9.5 General management of foodborne diseases
The management approach to patients with foodborne diseases depends on the identification of the specific causative agent, whether microbial, chemical or other. There are many different kinds of foodborne diseases and they may require different treatments, depending on the symptoms they cause. Many episodes of acute diarrhoeal disease are self-limiting and require only fluid replacement and supportive care. If an antibiotic is required, the choice should be based on the clinical symptoms and signs.
You should refer all patients with acute diarrhoea that are not responding to rehydration and supportive care.

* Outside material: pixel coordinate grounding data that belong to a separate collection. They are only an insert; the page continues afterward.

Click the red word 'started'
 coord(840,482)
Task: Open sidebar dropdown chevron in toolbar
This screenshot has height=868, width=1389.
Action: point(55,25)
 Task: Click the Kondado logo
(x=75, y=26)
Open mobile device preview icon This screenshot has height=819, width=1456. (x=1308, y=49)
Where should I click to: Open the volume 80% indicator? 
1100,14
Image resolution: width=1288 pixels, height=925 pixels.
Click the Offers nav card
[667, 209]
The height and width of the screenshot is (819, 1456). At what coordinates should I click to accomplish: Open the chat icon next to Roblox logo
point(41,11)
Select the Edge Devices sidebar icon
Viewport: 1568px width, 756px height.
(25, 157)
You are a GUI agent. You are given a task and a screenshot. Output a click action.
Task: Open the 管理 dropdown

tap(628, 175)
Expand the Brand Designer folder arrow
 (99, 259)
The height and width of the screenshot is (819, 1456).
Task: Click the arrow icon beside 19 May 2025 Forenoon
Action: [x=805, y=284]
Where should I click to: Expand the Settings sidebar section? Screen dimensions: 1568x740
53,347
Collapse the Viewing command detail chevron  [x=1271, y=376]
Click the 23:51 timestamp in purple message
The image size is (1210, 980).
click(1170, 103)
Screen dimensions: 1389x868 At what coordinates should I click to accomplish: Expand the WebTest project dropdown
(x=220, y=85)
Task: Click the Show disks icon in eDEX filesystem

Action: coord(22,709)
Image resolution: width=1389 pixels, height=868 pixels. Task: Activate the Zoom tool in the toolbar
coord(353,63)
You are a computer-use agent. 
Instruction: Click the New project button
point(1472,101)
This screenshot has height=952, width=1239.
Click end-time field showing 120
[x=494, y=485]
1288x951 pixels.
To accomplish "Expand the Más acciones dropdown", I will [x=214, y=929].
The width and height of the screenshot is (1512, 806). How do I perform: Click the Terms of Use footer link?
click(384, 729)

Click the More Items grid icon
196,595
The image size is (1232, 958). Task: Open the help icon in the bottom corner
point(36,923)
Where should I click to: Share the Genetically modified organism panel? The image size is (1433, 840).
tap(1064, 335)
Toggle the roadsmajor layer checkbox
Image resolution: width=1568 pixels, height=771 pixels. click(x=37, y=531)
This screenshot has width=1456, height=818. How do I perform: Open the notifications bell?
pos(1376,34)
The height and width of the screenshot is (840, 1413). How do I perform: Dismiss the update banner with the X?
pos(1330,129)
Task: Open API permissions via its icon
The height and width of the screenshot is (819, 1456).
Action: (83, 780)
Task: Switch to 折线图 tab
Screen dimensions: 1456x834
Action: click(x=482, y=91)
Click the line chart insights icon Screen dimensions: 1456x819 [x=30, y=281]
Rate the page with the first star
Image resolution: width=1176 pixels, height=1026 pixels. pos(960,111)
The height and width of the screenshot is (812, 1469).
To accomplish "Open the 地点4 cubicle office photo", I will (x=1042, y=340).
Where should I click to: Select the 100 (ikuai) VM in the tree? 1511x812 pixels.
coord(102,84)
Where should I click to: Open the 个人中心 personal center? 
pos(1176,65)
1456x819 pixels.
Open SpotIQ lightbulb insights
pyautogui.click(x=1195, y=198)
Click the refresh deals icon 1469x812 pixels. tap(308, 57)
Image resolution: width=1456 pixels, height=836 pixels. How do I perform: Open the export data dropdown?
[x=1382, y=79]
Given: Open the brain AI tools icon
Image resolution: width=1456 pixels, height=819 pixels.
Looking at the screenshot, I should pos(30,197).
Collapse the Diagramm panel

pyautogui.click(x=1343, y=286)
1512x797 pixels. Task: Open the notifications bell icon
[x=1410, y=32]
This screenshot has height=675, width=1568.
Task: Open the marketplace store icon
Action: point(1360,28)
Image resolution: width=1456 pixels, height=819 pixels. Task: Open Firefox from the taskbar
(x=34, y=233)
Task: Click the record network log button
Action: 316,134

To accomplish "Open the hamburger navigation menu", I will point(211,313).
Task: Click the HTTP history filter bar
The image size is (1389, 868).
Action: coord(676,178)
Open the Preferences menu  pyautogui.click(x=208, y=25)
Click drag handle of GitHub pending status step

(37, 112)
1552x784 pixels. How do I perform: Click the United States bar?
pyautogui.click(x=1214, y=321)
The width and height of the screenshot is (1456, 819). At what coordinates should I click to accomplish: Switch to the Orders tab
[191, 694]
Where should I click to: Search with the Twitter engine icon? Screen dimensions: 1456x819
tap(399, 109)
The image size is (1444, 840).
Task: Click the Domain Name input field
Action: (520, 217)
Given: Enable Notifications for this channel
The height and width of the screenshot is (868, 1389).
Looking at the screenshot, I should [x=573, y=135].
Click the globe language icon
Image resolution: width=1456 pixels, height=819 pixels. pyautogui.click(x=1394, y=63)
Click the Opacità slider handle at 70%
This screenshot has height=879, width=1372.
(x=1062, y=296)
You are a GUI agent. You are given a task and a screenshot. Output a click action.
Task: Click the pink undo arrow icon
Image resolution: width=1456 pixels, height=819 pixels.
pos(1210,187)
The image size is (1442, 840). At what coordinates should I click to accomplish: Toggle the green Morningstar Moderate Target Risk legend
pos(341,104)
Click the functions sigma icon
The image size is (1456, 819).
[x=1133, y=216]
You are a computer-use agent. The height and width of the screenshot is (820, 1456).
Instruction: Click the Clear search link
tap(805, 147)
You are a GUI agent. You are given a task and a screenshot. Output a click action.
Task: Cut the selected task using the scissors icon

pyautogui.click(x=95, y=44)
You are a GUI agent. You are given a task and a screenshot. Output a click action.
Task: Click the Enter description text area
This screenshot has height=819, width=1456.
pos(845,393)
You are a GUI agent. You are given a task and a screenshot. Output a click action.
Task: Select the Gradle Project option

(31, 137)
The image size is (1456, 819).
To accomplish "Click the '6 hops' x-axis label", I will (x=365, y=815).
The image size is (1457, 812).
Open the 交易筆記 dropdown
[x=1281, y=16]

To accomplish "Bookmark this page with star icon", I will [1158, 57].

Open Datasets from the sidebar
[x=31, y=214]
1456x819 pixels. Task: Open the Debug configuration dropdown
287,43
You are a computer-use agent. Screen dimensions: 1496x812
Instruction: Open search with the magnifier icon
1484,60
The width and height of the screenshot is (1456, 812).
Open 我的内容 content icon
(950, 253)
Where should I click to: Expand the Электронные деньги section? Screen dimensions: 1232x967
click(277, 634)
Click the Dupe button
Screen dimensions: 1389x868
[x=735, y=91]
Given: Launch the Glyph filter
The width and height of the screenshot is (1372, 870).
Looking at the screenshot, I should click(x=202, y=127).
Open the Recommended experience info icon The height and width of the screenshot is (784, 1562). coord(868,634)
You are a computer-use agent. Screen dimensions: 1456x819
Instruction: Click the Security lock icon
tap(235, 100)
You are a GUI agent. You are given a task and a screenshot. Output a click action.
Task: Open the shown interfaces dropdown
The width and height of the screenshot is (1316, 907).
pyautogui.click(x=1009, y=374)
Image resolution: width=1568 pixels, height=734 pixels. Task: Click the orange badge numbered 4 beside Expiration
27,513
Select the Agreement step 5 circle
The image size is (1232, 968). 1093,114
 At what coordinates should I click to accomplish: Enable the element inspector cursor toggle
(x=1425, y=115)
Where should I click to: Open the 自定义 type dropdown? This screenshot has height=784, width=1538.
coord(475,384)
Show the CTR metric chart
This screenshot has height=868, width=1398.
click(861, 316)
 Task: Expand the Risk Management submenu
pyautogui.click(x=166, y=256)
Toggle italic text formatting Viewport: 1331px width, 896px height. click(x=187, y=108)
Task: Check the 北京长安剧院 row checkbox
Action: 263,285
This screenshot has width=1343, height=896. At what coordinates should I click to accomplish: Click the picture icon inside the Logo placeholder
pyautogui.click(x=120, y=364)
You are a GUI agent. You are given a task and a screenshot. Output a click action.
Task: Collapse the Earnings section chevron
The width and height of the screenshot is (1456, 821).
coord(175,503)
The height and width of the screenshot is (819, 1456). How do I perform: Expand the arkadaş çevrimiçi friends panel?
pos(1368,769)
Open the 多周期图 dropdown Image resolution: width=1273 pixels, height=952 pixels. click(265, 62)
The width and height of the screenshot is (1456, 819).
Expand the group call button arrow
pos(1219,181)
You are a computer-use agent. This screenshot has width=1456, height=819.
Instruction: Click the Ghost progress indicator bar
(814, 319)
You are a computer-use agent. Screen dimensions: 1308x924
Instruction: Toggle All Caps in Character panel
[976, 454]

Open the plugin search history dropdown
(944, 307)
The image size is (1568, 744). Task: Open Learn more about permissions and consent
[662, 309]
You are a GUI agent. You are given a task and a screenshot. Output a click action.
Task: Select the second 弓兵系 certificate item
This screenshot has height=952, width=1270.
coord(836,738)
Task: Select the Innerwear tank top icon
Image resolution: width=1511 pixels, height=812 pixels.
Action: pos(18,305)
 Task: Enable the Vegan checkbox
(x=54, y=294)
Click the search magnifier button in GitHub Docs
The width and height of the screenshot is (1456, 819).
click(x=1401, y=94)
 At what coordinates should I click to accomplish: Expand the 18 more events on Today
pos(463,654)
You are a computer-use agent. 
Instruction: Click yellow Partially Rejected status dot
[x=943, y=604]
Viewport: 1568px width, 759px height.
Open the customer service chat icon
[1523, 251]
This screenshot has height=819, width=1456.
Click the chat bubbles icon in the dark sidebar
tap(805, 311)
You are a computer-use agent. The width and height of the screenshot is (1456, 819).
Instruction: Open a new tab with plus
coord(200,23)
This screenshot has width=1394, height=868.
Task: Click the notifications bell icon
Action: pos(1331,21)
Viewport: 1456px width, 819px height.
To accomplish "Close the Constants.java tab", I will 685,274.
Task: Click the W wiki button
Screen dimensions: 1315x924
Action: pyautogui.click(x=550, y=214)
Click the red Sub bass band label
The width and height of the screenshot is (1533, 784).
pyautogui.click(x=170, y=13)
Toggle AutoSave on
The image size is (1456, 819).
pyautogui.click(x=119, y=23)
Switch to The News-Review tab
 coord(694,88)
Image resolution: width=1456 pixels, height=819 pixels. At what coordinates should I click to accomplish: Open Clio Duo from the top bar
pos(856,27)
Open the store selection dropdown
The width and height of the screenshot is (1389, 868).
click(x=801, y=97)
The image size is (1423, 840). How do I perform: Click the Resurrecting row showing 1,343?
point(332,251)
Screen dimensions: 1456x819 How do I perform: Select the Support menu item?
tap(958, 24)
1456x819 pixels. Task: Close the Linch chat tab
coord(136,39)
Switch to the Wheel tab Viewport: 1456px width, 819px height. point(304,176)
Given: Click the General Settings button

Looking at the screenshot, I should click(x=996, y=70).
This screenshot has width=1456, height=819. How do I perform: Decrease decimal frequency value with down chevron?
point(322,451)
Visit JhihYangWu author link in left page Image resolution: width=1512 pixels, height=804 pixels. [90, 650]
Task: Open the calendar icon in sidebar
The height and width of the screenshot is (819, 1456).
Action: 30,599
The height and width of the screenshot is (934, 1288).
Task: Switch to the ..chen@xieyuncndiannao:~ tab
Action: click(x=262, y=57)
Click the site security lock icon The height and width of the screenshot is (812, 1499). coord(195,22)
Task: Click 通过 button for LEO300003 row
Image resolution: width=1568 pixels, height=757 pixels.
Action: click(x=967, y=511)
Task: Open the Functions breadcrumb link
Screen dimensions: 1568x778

Patients with severe diarrhoea and vomiting may need oral rehydration salts (ORS) and antibiotics. In the most severe cases, for example in a cholera epidemic, intravenous fluids containing glucose and normal saline may have to be given to support rehydration. If the disease is due to food poisoning, there may be a need to give an antitoxin, or other antidote to neutralise the effect of the toxin, if such medicines exist or can be accessed in time. These more specialised interventions can only be done at a health facility. However, the limitations of health facilities in rural areas may restrict the choice of the specific management approach.
As a Health Extension Practitioner, you should educate the members of your community on how to recognise the symptoms of foodborne diseases, and to seek advice and supportive treatment from you. If there is a large number of cases, you should document them and report them as soon as possible to the District Health Office.